City Year: Building smarter partnerships to help students succeed

City Year: Building smarter partnerships to help students succeed

THE CHALLENGE

City Year found itself fielding partnership requests without clarity on how to prioritize and form partnerships that deliver the greatest impact for students and schools

THE OUTCOME

A partnership strategy that helps the City Year network expand its reach and impact

OUR APPROACH

Partnerships are core to City Year’s mission of supporting student success and developing the next generation of leaders. Because of its strong track record and commitment to partnership, City Year—which serves over 300 public schools in 29 cities across the country—founds its national and local offices consistently fielding partnership requests from other nonprofits and local collaboratives. Many of the requests seemed like good opportunities, but the organization wondered how many partnerships it could effectively manage and which ones would make the biggest difference in advancing its work in schools.

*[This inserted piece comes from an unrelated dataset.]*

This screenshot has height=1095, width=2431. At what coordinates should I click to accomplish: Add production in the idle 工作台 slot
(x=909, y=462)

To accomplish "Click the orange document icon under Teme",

In 2016, City Year hired Community Wealth Partners to create a nonprofit partnership strategy that would enable it to deliberately build and manage partnerships, particularly more formalized, ongoing, one-to-one partnerships with peer organizations dedicated to supporting under-resourced schools. The goal was to create a strategic framework and disciplined business process for prioritizing collaborations that would drive the greatest gains for City Year’s students and schools; enable focused decision-making and strategic use of funding across the organization; and be responsive to the unique needs facing its communities and schools.

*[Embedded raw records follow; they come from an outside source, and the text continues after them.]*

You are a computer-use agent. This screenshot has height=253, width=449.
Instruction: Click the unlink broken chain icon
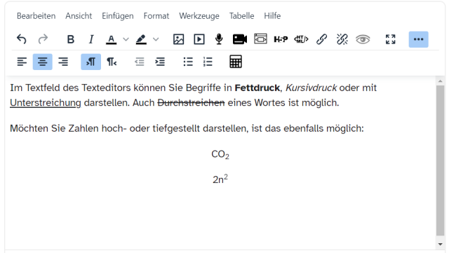click(342, 39)
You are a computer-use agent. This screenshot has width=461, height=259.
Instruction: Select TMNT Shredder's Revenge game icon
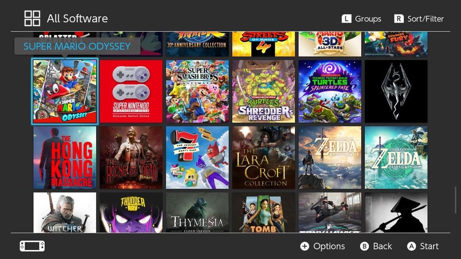[x=263, y=91]
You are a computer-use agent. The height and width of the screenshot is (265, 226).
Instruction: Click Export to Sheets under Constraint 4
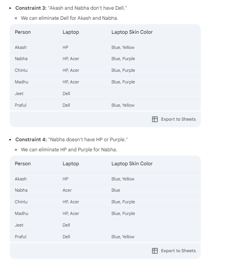click(178, 251)
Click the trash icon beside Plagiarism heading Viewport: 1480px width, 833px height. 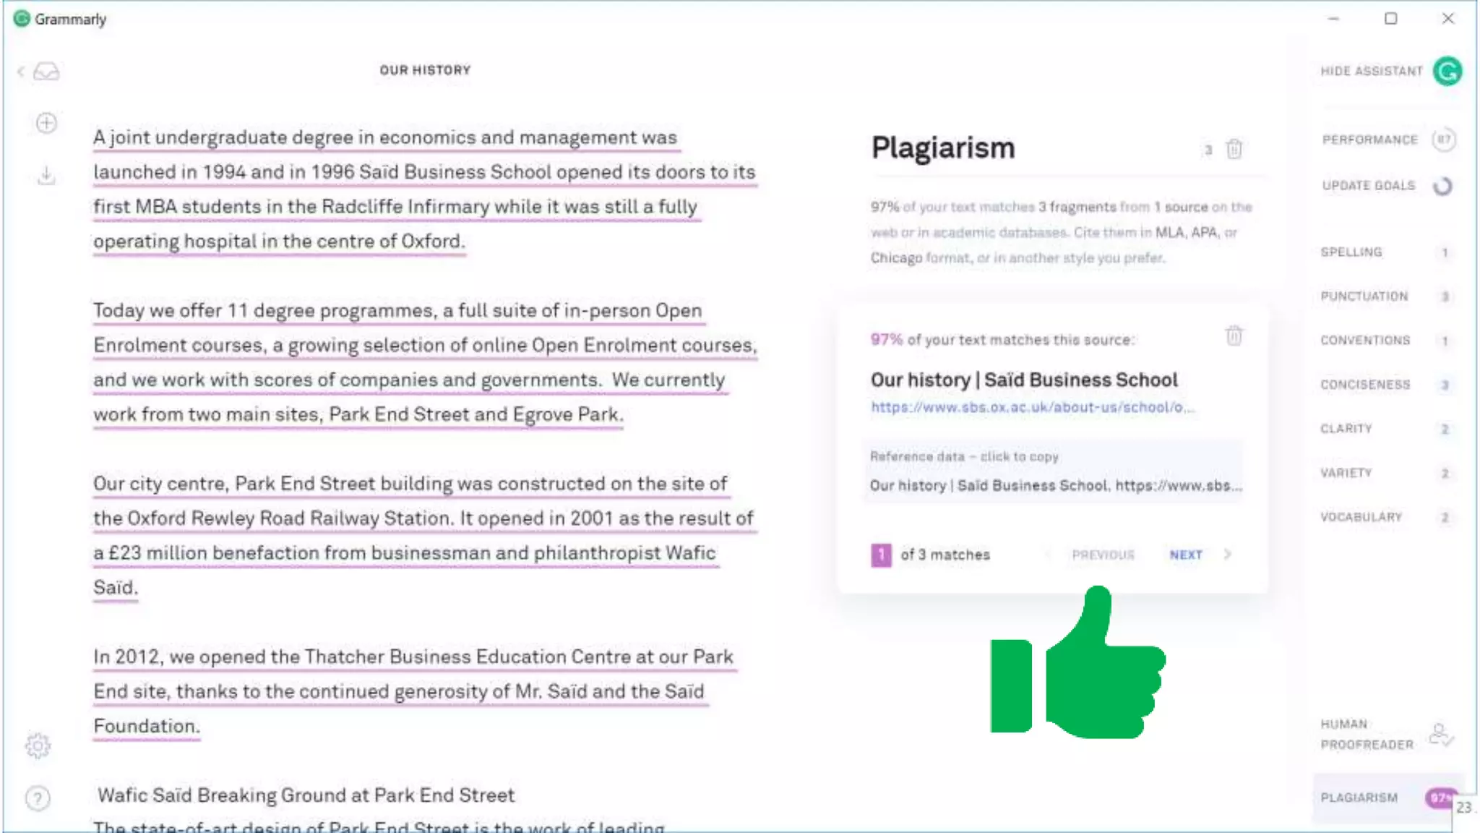1234,149
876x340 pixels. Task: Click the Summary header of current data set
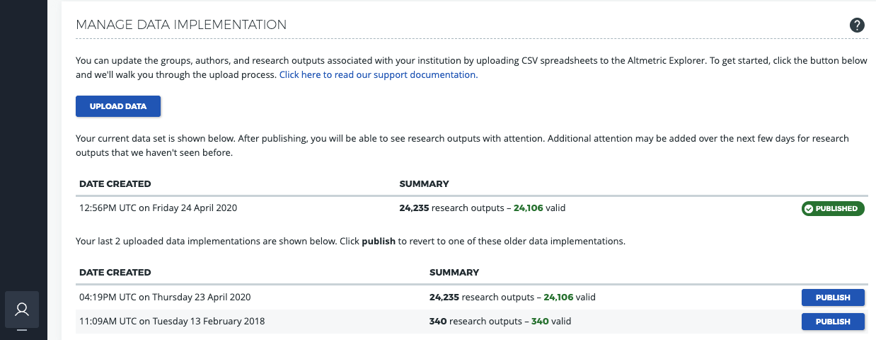point(424,183)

As a first step in this project, we worked with City Year’s national office to understand the organization’s diverse perspectives on partnerships; identify partnership areas that would deliver the highest return on investment for students and schools; prioritize among those partnership areas; and develop a clear set of criteria for assessing potential partnerships with specific organizations. We co-created a strategy that was flexible enough for partnerships to be implemented in different ways based on the unique needs of each of the nonprofit’s 29 locations. We also helped develop a business process, management tools, and a three-year roadmap to guide City Year in implementing the partnership strategy, along with a vision for a “proof of concept” pilot so the organization could further test and refine the partnership strategy and management approach.

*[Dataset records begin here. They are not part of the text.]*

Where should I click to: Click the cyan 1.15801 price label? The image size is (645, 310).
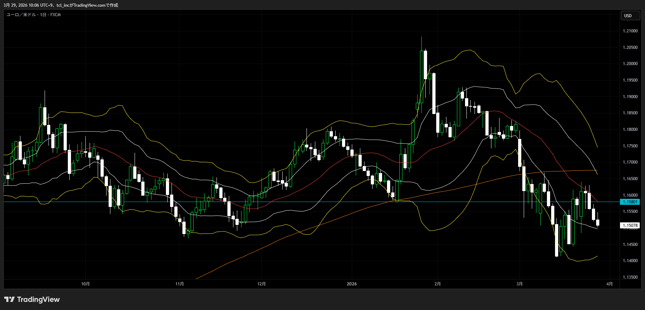click(x=630, y=202)
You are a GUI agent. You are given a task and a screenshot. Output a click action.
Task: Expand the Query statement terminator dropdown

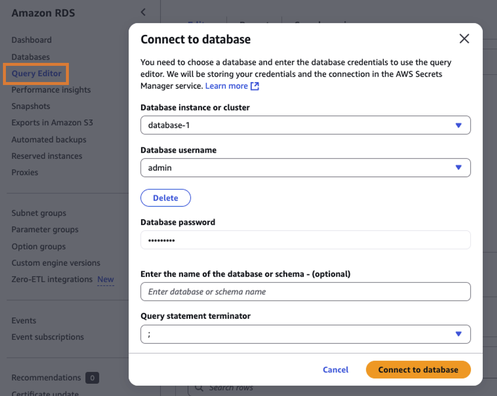click(x=305, y=334)
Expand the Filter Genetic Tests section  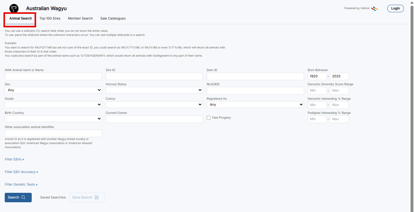pyautogui.click(x=21, y=185)
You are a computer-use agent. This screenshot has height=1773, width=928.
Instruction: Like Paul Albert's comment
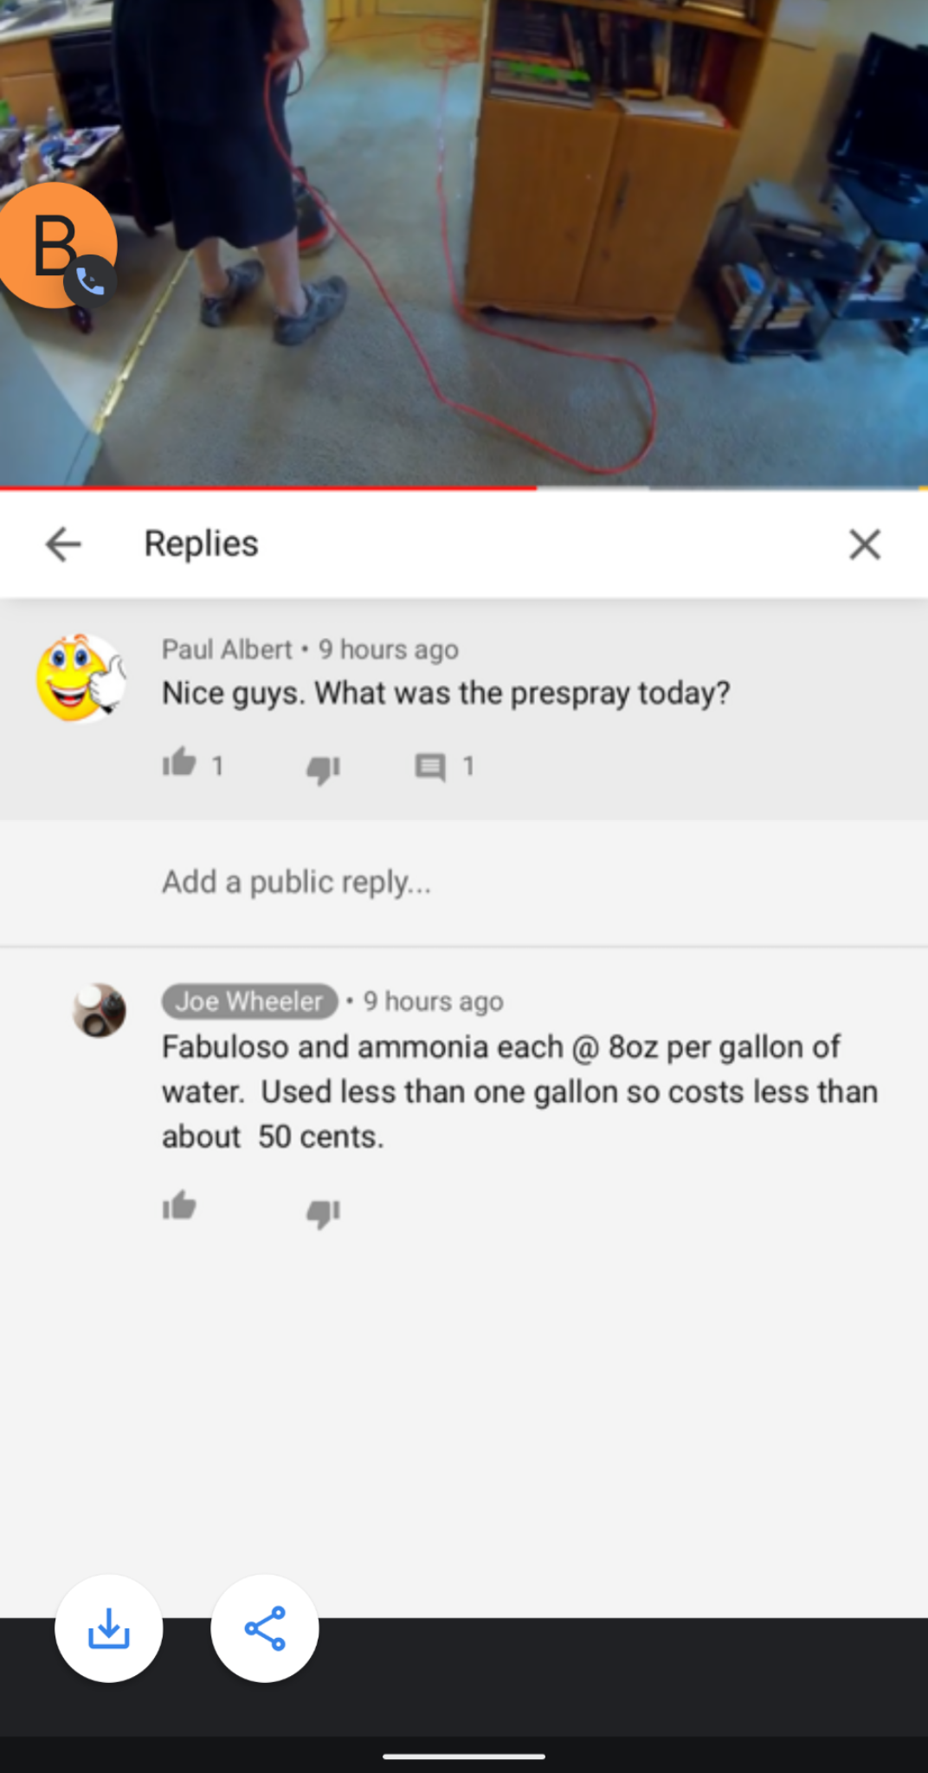[x=179, y=763]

A strategy to deliberately build

and manage partnerships

EARLY OUTCOMES

Through the process, City Year identified summer learning as a priority area for expanding its impact to make sure children are getting year-round support. In 2018, the nonprofit piloted a partnership with BELL (Building Educated Leaders for Life), which designs and delivers summer and afterschool learning experiences. Results from the small pilot programs in Boston and Providence demonstrated that students who participated in BELL’s summer programs from City Year partner schools (called BELL scholars) made gains in math and literacy similar to what BELL achieved nationally. In the summer of 2018, BELL scholars gained on average two months in literacy skills and two and a half months in math skills. While the partnership strategy work will take time to fully implement, City Year continues to learn and refine its approach.